# [What this task involves]
The lines from the one containing "Given: Collapse the" through the last line below, both ends included, must be reproduced exactly, with no pictures.
[Exercise inputs Boundary: Start]
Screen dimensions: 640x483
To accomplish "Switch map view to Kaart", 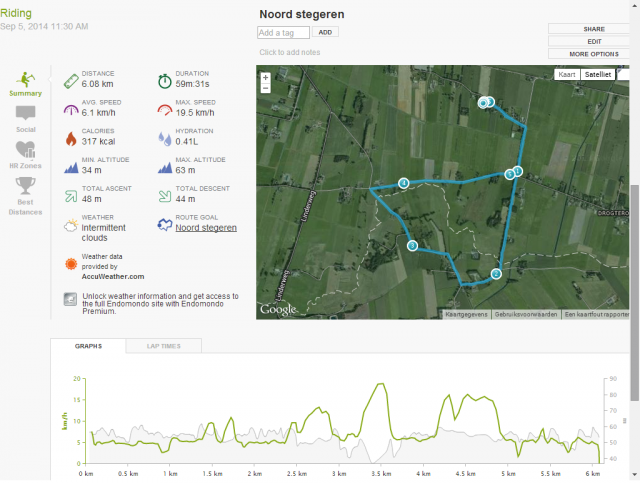I will coord(567,74).
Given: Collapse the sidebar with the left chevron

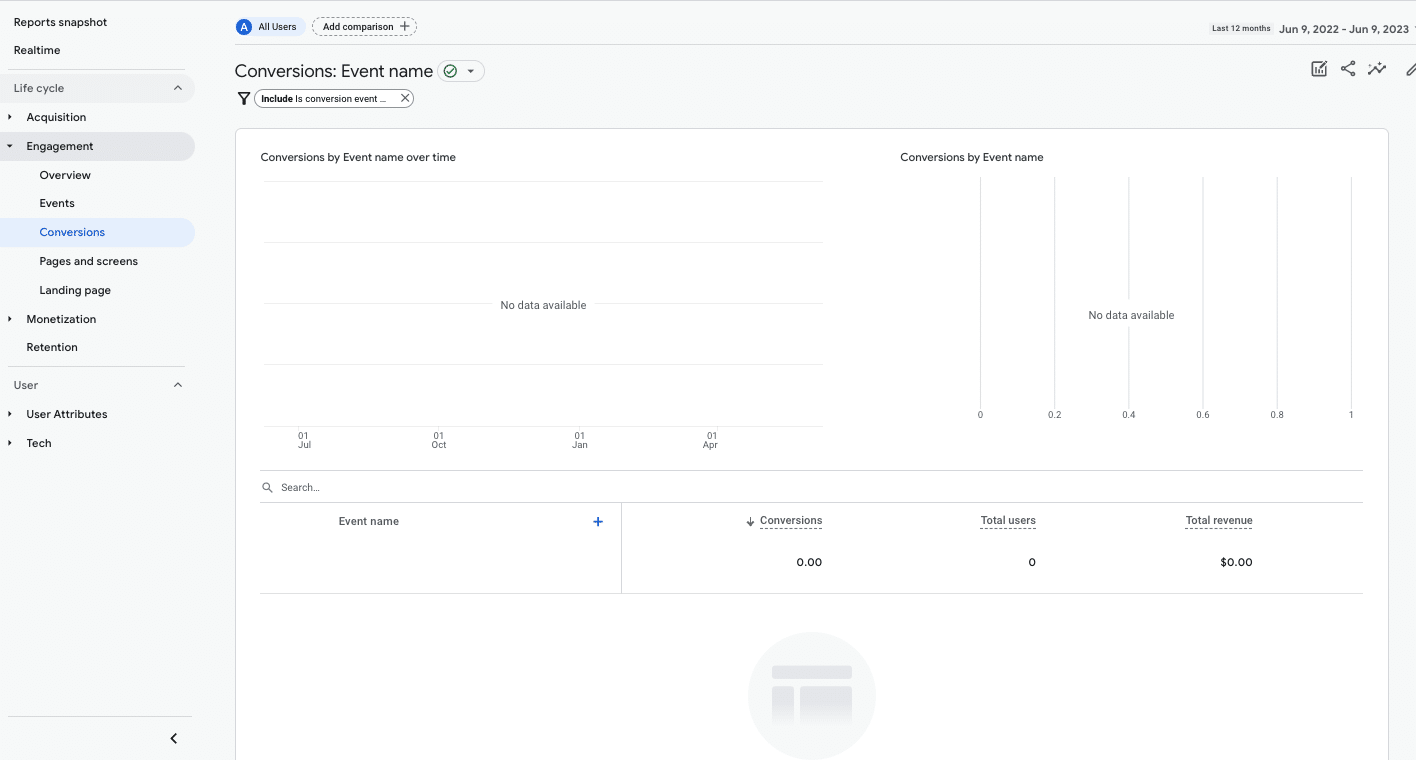Looking at the screenshot, I should [173, 738].
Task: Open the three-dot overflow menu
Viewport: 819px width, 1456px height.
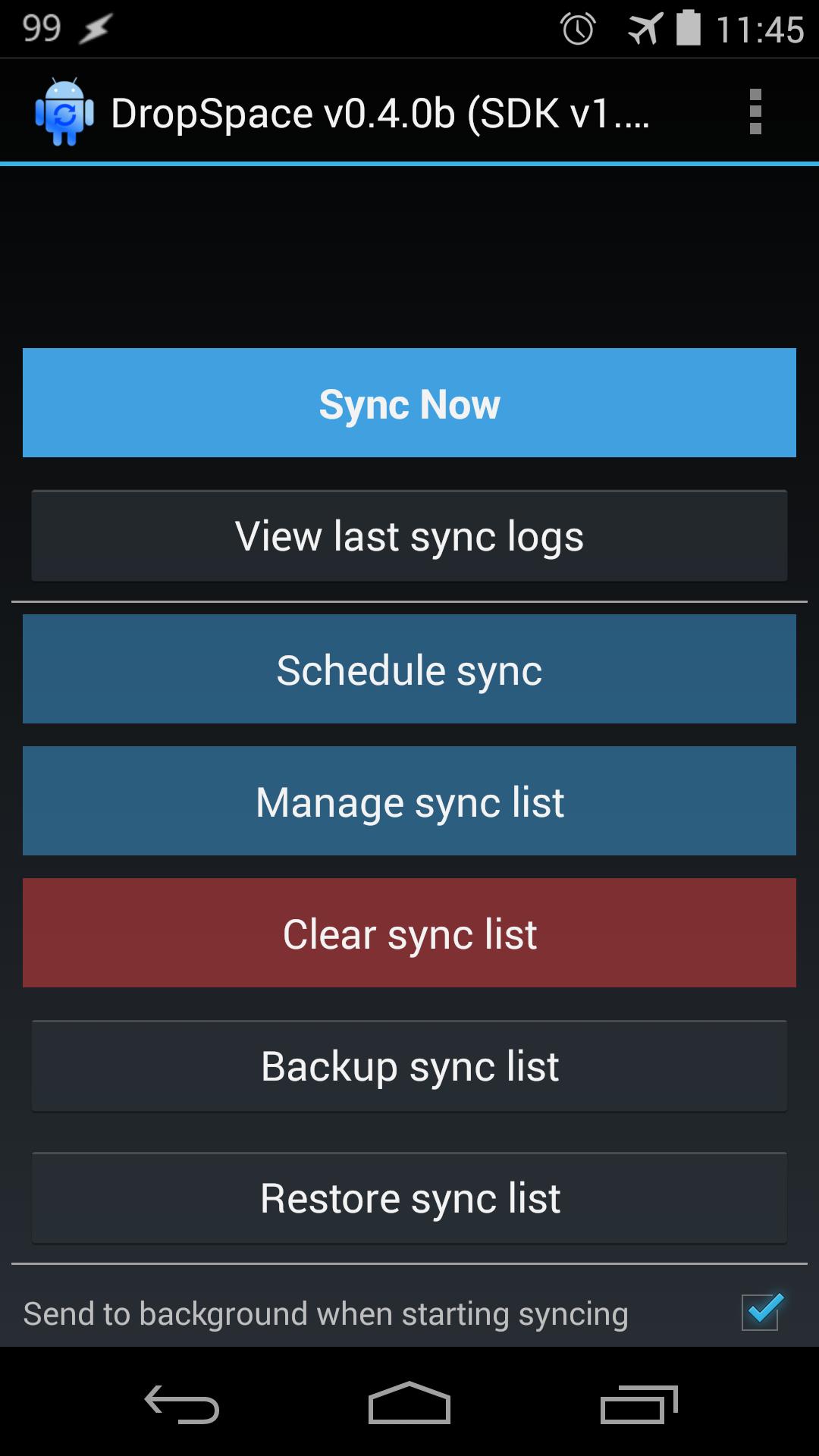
[Exercise inputs Boundary: End]
# [Expected output]
Given: Collapse the sidebar with the left chevron

Looking at the screenshot, I should [173, 738].
Task: Open the three-dot overflow menu
Viewport: 819px width, 1456px height.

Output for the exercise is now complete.